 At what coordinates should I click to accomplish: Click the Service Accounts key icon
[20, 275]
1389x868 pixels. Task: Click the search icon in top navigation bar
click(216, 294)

...

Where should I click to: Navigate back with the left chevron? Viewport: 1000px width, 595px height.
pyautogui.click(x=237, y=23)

**Written request**
Write out the data from the line with "Where should I" up to and including the line with "pyautogui.click(x=237, y=23)".

**Task answer**
Where should I click to: Navigate back with the left chevron? Viewport: 1000px width, 595px height.
pyautogui.click(x=237, y=23)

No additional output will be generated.